A Final Act of Caring: Ending the Life of an Animal Friend – Herb and Mary Montgomery

Pet Loss: A Thoughtful Guide for Adults and Children – Herbert A. Neiburg, Ph.D.

It’s Okay To Cry – Maria Luz Quintana

Pet Loss Books for Children:

When a Pet Dies” – Fred Rogers

Dog Heaven” – Cynthia Rylant

Cat Heaven” – Cynthia Rylant

I hope all of this information helps you and your family.

With hugs,

Dr. Amanda“

Seriously, when I received this email, I cried.  First, Dr. Amanda is a dear friend and was Sagwa’s former vet before she moved.  Second, I was moved by the thoroughness of the resources and thoughtfulness she put into compiling this list!  And, finally, I knew she cared about our pet and our family to take the time during her vacation to send us the note. She went above and beyond both friend and vet duties.  We greatly appreciate it!  And, due to her letter my son and I picked out our favorite pictures for hubby to photoshop and make frameable.  We took pictures of the paw print her current vet sent us and we are keeping her brush (it has been cleaned) as a memento because it was Sagwa’s favorite activity and one she even let our son do to her!

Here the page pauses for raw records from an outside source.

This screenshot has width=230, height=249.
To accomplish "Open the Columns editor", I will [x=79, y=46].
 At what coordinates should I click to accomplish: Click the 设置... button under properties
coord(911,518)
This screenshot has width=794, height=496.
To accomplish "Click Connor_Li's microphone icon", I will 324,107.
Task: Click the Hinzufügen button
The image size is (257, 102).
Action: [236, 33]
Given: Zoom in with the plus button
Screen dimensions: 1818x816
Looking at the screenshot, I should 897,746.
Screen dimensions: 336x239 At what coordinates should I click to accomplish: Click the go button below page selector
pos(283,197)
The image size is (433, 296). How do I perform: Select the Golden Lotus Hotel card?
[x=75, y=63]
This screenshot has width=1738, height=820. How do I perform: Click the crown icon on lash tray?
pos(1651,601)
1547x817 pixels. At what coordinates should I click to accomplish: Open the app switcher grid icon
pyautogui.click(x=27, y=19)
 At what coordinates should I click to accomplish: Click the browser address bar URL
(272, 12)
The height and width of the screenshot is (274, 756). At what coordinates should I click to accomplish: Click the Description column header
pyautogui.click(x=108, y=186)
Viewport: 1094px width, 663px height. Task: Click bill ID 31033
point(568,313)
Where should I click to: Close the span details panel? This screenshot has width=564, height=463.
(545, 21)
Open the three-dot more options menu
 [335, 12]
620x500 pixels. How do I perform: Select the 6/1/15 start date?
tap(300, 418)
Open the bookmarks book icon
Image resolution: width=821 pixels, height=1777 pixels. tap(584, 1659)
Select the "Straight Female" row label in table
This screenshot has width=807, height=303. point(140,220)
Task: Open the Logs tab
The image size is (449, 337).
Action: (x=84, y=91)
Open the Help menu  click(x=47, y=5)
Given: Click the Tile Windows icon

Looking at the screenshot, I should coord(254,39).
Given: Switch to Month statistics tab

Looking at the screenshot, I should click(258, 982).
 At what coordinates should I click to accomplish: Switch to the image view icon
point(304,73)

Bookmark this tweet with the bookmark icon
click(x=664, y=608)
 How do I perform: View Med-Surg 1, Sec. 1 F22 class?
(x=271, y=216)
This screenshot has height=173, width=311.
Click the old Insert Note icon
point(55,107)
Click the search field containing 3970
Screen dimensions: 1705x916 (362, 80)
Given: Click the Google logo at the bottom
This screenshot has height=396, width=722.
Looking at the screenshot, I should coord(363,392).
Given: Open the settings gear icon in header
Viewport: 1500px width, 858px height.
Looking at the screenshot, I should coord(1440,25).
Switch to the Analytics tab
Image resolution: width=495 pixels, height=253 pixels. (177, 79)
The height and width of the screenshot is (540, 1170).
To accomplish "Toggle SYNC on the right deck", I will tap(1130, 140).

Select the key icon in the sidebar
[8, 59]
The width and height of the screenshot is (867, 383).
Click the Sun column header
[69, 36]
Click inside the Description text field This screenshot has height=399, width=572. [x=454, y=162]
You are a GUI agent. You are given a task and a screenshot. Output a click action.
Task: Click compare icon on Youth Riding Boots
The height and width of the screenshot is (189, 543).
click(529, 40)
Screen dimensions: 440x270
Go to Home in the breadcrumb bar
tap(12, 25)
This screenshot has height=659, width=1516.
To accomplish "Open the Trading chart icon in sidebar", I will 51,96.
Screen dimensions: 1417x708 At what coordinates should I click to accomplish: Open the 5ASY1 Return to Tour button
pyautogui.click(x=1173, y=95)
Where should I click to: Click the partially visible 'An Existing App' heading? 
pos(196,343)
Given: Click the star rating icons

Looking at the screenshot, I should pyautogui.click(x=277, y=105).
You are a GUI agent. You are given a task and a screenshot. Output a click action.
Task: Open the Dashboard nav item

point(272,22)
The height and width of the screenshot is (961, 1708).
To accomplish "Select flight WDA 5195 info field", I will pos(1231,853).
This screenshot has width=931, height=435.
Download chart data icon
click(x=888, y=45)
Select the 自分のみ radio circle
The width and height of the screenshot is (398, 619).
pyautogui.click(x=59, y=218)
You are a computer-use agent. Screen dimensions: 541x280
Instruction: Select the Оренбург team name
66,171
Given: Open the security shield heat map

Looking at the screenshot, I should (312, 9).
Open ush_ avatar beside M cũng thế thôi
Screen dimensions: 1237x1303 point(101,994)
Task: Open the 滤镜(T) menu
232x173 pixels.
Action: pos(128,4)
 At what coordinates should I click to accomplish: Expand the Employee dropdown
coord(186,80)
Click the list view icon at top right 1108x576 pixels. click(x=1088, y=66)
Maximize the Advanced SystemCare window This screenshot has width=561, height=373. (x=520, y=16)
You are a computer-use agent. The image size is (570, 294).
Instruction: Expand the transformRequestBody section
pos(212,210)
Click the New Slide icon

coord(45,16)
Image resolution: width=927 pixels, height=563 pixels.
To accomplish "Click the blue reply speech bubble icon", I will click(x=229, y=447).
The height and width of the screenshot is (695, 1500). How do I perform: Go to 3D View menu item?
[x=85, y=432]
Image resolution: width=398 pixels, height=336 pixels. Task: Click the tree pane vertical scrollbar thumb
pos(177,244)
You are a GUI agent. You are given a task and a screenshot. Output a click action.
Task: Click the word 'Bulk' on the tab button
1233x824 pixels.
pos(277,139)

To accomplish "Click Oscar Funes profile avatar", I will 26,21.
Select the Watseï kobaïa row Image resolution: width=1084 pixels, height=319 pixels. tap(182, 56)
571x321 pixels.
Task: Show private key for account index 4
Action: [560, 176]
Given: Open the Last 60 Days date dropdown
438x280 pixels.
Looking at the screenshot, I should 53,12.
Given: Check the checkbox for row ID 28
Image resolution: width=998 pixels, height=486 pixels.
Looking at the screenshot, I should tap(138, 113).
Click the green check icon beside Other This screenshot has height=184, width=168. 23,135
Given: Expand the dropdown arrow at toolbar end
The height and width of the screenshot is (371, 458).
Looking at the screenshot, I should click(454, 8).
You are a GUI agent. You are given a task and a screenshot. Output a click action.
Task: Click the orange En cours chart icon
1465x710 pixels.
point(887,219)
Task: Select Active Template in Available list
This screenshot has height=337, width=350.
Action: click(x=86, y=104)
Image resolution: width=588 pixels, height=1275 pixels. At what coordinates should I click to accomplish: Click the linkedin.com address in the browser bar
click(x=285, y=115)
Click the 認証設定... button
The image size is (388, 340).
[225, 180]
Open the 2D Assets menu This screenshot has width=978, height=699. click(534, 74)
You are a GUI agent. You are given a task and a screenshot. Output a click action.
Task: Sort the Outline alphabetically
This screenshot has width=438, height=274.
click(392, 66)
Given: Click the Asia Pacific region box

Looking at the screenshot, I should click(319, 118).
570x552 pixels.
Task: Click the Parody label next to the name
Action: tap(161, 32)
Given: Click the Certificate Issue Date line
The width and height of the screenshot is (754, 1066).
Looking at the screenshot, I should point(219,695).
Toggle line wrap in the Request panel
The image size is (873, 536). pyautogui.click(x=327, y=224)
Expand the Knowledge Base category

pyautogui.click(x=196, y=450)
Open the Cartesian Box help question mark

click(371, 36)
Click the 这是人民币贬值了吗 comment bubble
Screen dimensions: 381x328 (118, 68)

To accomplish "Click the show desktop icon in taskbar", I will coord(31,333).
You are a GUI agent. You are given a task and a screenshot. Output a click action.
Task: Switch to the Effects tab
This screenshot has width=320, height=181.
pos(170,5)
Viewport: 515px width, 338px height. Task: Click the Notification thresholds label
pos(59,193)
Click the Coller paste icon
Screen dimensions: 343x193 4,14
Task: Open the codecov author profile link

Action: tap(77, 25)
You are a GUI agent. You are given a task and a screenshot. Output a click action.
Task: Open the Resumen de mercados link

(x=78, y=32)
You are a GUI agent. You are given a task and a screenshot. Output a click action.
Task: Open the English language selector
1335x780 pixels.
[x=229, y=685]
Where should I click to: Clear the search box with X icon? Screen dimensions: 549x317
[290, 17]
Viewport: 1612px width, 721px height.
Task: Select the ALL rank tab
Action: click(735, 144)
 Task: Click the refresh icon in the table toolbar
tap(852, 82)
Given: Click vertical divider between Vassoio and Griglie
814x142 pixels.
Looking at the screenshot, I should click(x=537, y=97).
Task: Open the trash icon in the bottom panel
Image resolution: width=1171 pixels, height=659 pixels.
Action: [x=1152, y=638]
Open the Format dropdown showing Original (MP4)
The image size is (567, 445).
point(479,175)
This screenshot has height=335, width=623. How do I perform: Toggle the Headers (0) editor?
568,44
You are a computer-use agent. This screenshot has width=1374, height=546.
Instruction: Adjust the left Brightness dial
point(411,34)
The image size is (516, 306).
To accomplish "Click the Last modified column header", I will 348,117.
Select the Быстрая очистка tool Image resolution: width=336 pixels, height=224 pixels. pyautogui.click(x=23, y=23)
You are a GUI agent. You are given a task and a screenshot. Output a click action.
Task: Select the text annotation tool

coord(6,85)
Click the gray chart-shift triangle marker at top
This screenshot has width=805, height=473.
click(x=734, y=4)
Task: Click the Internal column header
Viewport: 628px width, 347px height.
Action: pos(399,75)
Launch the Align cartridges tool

The first couple story times at night without Sagwa were hard as were the first couple of mornings of homeschooling.  Sagwa is missed, but we have some amazing memories and we know she lived a long life with us!  Grief takes time.  We hope that if you have to experience pet grief with your child, you’ll use some of the resources and suggestions from our friend, Dr. Amanda.